Start of Supplied data

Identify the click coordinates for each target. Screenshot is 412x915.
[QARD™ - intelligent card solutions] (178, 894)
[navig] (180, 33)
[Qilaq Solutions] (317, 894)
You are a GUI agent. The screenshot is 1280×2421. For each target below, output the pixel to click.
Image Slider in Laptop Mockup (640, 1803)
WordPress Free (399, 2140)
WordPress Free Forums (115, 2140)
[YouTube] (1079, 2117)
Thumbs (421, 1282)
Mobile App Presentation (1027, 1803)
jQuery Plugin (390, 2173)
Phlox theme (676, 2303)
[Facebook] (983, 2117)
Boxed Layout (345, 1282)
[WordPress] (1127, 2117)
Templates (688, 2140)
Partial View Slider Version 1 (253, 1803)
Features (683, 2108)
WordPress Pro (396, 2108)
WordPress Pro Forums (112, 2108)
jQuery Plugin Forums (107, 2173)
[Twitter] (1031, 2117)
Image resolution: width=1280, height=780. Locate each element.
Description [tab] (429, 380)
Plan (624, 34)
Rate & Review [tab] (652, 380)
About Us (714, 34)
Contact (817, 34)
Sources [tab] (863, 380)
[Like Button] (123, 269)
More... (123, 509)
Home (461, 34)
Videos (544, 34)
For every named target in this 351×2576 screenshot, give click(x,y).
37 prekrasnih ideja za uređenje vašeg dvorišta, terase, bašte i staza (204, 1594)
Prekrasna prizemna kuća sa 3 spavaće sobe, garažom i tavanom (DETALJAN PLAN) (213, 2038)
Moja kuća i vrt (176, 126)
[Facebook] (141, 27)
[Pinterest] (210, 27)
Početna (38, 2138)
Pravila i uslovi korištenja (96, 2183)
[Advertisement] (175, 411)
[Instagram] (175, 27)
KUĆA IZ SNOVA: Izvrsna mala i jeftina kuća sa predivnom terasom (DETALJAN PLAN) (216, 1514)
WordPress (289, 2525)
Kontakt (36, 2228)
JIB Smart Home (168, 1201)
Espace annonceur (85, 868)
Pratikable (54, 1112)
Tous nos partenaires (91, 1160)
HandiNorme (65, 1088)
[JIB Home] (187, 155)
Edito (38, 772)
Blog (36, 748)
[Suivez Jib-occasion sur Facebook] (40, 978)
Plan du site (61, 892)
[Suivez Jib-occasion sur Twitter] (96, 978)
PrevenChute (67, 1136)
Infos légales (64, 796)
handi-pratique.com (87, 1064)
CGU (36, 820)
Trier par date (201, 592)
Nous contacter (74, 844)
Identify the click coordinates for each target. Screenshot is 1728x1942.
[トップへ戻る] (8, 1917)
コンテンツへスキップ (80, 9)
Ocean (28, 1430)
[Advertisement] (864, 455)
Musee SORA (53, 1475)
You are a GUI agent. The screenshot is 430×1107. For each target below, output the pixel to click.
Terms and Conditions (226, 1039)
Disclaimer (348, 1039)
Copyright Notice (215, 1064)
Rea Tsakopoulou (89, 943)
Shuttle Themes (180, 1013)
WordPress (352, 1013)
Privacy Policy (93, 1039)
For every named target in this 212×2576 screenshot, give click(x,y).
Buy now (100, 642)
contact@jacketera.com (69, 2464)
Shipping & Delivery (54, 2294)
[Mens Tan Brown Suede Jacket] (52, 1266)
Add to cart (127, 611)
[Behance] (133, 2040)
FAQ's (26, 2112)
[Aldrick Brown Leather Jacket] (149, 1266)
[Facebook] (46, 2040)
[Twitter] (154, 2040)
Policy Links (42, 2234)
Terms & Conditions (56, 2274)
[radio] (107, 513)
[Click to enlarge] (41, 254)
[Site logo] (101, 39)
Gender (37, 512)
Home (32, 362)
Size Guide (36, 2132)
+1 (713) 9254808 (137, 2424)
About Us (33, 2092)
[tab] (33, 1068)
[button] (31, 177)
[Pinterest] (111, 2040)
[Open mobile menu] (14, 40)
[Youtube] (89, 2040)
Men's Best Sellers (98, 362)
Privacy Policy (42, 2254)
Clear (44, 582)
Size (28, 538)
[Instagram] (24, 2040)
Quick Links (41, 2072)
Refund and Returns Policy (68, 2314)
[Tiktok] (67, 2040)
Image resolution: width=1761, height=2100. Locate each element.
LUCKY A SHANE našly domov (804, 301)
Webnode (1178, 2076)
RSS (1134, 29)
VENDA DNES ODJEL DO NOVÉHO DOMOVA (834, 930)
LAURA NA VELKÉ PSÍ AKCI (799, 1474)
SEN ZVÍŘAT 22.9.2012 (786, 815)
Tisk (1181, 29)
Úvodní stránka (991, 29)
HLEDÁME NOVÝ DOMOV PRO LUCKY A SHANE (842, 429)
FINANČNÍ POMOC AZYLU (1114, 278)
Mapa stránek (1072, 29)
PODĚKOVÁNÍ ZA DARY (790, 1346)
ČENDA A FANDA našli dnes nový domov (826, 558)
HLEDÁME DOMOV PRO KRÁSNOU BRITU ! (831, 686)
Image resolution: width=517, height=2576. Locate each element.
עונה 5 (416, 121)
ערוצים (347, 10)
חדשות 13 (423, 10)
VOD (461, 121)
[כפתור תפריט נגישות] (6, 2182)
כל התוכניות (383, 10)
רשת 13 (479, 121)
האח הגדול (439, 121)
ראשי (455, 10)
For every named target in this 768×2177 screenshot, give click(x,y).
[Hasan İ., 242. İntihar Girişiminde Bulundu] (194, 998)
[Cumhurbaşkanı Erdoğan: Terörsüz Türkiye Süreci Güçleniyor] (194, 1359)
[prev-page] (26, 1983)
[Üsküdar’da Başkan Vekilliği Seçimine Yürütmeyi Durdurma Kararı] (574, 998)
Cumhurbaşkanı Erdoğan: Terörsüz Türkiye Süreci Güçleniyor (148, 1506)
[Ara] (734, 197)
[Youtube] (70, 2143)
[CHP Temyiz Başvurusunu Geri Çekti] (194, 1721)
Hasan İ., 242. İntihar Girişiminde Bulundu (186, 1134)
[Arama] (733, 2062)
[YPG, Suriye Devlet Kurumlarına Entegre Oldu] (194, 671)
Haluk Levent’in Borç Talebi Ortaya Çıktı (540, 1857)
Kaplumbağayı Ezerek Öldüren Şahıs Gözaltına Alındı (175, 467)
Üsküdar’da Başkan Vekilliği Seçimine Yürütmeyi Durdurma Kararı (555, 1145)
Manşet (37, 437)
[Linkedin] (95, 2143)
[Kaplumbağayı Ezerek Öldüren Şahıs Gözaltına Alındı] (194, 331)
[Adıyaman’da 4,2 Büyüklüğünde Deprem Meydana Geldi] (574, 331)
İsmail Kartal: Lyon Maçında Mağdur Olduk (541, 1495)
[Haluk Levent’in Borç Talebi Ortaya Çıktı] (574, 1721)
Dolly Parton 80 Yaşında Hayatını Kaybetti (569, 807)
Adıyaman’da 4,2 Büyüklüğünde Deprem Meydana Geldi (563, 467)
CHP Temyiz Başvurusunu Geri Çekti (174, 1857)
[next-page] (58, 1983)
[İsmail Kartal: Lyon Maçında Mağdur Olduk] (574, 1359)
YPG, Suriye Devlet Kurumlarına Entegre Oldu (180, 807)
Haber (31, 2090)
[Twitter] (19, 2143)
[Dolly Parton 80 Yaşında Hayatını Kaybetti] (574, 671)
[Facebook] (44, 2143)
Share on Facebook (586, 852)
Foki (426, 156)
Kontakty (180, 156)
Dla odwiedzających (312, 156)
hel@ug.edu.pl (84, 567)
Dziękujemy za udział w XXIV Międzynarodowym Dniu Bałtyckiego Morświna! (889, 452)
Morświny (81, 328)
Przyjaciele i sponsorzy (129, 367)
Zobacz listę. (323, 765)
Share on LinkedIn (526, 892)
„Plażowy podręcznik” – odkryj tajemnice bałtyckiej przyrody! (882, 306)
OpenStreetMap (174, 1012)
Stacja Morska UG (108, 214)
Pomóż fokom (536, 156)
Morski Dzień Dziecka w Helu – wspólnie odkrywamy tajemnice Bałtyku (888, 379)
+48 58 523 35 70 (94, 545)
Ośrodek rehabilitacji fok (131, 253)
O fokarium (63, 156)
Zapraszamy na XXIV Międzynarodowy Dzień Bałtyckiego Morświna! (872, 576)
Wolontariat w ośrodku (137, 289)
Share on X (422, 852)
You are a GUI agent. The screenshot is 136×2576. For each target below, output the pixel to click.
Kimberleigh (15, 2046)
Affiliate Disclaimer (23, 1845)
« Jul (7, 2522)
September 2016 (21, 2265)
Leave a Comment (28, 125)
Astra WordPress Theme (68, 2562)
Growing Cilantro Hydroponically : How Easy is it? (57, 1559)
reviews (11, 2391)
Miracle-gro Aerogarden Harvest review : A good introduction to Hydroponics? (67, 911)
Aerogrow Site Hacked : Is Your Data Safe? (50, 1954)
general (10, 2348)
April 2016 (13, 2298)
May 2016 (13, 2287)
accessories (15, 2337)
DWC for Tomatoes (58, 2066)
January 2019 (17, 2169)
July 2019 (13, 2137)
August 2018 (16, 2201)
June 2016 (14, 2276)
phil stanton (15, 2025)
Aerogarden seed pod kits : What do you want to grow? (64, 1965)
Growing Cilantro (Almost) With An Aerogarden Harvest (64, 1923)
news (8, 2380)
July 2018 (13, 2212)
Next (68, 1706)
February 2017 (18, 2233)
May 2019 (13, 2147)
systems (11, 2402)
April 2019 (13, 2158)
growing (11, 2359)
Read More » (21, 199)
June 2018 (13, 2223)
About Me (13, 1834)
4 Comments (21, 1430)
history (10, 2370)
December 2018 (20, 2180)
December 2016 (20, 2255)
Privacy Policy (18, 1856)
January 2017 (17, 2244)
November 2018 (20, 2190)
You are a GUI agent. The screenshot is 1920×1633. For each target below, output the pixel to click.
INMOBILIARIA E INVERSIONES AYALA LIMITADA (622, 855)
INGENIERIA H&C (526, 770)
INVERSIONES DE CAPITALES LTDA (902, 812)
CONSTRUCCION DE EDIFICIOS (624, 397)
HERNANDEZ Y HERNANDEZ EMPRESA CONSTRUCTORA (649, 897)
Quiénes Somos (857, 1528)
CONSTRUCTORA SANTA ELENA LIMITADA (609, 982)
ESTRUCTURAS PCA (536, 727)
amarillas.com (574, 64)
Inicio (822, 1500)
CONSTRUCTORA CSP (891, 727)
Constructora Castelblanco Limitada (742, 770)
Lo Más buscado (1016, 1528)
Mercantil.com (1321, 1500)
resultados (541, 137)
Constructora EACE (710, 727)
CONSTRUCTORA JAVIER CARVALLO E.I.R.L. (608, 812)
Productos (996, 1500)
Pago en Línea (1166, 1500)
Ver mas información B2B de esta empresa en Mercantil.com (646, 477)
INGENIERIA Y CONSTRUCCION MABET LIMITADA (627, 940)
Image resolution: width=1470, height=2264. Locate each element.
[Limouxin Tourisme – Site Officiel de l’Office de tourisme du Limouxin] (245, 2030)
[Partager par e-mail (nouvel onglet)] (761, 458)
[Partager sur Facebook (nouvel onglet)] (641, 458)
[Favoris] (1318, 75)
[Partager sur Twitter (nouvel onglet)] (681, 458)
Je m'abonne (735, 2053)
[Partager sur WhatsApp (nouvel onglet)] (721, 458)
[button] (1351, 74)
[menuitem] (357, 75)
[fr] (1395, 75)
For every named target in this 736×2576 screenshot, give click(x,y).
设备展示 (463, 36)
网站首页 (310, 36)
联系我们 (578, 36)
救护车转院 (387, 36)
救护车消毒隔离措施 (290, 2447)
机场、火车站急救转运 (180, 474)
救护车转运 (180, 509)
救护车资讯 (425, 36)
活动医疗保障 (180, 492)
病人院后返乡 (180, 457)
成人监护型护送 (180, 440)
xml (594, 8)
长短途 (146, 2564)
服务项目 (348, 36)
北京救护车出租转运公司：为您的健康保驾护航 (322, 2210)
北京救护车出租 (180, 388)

End of Supplied data

**Activity:**
From the opening line of the data above through the line holding "[Advertisement] (175, 411)", give every line again exactly as it stands.

**Exercise answer:**
Identify the click coordinates for each target. Screenshot is 412x915.
[QARD™ - intelligent card solutions] (178, 894)
[navig] (180, 33)
[Qilaq Solutions] (317, 894)
You are a GUI agent. The screenshot is 1280×2421. For each target below, output the pixel to click.
Image Slider in Laptop Mockup (640, 1803)
WordPress Free (399, 2140)
WordPress Free Forums (115, 2140)
[YouTube] (1079, 2117)
Thumbs (421, 1282)
Mobile App Presentation (1027, 1803)
jQuery Plugin (390, 2173)
Phlox theme (676, 2303)
[Facebook] (983, 2117)
Boxed Layout (345, 1282)
[WordPress] (1127, 2117)
Templates (688, 2140)
Partial View Slider Version 1 (253, 1803)
Features (683, 2108)
WordPress Pro (396, 2108)
WordPress Pro Forums (112, 2108)
jQuery Plugin Forums (107, 2173)
[Twitter] (1031, 2117)
Image resolution: width=1280, height=780. Locate each element.
Description [tab] (429, 380)
Plan (624, 34)
Rate & Review [tab] (652, 380)
About Us (714, 34)
Contact (817, 34)
Sources [tab] (863, 380)
[Like Button] (123, 269)
More... (123, 509)
Home (461, 34)
Videos (544, 34)
For every named target in this 351×2576 screenshot, give click(x,y).
37 prekrasnih ideja za uređenje vašeg dvorišta, terase, bašte i staza (204, 1594)
Prekrasna prizemna kuća sa 3 spavaće sobe, garažom i tavanom (DETALJAN PLAN) (213, 2038)
Moja kuća i vrt (176, 126)
[Facebook] (141, 27)
[Pinterest] (210, 27)
Početna (38, 2138)
Pravila i uslovi korištenja (96, 2183)
[Advertisement] (175, 411)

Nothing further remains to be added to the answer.